It’s truly wonderful, but here's a confession: I've tried to read George Saunders’s other work - his short stories, mostly – but they were … not for me. He's a beautiful writer, for sure, but he’s one of those people who writes too well. His writing makes me feel not just uneducated – but uninvited.
This isn’t a critique. It’s mostly an admission of my own failure. George Saunders is magnificent and I hope to enjoy more of his work someday when I grow less stupid. (Also on the when-I'm-less-stupid list: Thomas Pynchon, Zadie Smith, Charlotte Bronte. Shakespeare? Sure, Shakespeare, why not.)
But “Congratulations by the Way” is different. It’s still ornately crafted and full of side-arm literary wizardry but it’s definitely more radio-friendly than, say, Lincoln in the Bardo.
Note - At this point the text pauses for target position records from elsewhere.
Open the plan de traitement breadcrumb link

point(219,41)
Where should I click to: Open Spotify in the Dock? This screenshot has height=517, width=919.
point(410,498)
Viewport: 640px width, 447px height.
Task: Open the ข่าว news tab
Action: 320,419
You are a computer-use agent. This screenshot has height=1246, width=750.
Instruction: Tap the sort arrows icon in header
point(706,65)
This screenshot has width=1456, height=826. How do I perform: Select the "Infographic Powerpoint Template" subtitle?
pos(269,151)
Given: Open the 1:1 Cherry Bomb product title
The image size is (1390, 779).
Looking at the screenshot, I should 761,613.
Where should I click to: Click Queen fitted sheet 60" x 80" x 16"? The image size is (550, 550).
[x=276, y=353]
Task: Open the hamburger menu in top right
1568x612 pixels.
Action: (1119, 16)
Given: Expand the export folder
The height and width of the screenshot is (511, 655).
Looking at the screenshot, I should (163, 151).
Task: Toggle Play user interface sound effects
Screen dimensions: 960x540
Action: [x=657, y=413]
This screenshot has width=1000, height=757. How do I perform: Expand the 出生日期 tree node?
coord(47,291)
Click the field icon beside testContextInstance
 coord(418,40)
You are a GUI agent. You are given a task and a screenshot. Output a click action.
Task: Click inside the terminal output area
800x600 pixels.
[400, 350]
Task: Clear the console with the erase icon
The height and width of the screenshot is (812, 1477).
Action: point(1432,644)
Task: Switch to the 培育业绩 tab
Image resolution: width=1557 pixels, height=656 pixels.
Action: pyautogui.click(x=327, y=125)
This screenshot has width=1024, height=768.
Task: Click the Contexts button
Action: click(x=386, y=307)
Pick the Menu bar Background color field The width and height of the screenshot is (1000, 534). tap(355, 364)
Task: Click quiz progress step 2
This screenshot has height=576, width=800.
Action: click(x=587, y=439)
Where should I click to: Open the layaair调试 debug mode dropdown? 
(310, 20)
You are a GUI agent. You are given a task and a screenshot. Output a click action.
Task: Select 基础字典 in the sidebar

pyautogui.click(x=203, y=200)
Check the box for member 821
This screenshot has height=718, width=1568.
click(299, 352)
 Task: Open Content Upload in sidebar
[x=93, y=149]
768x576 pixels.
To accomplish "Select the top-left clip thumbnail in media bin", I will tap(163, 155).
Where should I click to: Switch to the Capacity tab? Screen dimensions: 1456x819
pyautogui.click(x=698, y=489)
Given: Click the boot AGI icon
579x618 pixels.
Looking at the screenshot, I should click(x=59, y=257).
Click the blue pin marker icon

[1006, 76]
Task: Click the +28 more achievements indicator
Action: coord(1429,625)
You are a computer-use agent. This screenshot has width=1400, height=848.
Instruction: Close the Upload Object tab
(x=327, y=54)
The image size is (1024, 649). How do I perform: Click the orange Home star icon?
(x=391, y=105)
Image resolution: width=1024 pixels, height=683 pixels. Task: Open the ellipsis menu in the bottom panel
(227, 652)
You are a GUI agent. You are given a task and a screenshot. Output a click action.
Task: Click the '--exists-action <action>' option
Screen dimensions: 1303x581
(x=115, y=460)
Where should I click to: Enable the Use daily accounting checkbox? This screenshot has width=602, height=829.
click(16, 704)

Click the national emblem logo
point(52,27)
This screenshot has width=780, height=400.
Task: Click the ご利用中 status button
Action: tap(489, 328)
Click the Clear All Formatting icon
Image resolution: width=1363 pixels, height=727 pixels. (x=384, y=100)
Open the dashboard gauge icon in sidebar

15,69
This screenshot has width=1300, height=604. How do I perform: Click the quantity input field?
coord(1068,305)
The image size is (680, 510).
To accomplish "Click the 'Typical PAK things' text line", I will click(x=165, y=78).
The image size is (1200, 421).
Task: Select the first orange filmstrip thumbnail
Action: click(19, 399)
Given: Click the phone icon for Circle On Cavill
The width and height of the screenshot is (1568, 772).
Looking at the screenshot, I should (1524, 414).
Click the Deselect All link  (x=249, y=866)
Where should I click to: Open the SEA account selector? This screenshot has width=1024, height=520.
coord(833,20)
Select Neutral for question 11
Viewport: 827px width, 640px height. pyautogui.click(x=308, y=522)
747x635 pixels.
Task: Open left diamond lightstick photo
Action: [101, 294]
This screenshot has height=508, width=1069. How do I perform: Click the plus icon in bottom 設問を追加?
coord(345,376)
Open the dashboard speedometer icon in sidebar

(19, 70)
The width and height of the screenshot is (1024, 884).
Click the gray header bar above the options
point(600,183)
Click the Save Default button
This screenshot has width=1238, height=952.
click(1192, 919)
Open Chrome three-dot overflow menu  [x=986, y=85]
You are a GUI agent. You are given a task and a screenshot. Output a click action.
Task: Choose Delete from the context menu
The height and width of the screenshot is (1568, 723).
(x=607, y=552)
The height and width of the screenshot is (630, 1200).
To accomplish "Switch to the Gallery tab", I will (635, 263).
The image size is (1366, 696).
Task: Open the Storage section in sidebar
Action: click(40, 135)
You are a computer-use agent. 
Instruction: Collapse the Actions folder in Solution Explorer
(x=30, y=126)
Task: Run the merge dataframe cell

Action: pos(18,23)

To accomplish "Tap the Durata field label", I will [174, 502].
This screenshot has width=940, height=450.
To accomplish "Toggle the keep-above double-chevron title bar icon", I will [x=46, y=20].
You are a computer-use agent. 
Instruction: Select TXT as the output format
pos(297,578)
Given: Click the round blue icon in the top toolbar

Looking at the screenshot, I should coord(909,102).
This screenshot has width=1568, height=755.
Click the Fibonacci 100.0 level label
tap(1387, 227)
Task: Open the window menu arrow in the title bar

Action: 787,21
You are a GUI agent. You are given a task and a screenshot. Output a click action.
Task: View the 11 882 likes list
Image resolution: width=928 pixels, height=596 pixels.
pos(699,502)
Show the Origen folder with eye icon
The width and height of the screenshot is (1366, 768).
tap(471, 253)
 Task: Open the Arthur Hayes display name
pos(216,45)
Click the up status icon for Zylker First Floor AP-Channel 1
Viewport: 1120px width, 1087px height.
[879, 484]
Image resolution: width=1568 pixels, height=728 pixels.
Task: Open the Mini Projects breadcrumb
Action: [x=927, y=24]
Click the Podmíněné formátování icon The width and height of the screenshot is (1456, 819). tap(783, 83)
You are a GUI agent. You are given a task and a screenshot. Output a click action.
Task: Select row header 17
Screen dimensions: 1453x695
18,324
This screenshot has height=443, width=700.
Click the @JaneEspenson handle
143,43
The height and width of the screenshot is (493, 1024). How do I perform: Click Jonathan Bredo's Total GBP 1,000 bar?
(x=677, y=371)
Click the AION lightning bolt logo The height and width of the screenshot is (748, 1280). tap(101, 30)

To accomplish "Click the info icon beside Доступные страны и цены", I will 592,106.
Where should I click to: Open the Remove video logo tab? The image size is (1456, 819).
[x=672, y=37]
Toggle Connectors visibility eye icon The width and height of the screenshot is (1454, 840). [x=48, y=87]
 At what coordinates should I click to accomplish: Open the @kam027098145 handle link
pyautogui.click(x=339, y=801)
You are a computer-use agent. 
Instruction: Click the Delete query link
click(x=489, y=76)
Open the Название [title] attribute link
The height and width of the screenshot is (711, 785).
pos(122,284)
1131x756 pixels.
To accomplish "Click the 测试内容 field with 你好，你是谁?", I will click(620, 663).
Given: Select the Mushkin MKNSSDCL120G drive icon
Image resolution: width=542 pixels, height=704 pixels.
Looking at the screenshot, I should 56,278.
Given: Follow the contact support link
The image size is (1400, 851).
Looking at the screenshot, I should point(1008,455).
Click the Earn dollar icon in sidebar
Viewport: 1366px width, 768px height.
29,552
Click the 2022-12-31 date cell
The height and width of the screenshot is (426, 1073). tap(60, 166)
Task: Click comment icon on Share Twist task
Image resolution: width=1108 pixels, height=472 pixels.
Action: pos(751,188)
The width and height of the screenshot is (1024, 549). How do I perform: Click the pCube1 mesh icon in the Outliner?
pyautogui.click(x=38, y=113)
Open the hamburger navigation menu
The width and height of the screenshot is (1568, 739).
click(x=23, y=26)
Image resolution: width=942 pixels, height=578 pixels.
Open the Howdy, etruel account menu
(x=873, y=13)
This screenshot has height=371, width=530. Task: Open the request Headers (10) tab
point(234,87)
And what did George Saunders, a truly wise man whose cognitive horsepower is capable of uniquely original thoughts, bestow upon these hungry young literary minds?
Be kinder.
Because his biggest regrets in life were moments he calls “failures of kindness":
Those moments when another human was there, in front of me, and I responded … sensibly. Reservedly. Mildly.
So he was never outwardly mean – he just did the bare minimum to not be an asshole.
I bring this essay up because after I cleaned up I was still a real A-plus asshole: Unreliable. Untruthful. And fiendishly unkind.
I had my moments of kindness – mild, at best – but they were probably transactional and manipulative. That’s still tough for me to write and even tougher to accept, but this is the way.
Early on in recovery, I certainly received kindness from others, kindness I did not possess. For example, in August of 2016 Hulk Hogan’s lawyers put a lien on my meager checking account for hundreds of millions of dollars. I was already broke, and now I was more broke, because a professional wrestler and his gang of Florida shit-kicking lawyers were having some fun picking their teeth with me. They just wanted to wail on me.
All of these filings were public so the reporters covering the trial wrote about this extra demoralizing plot point. Twitter had its fun with how broke and pathetic I was and then, when it felt like no more cosmic pranks were left to be had, Gawker’s lawyers dropped me. “Conflicts,” they said.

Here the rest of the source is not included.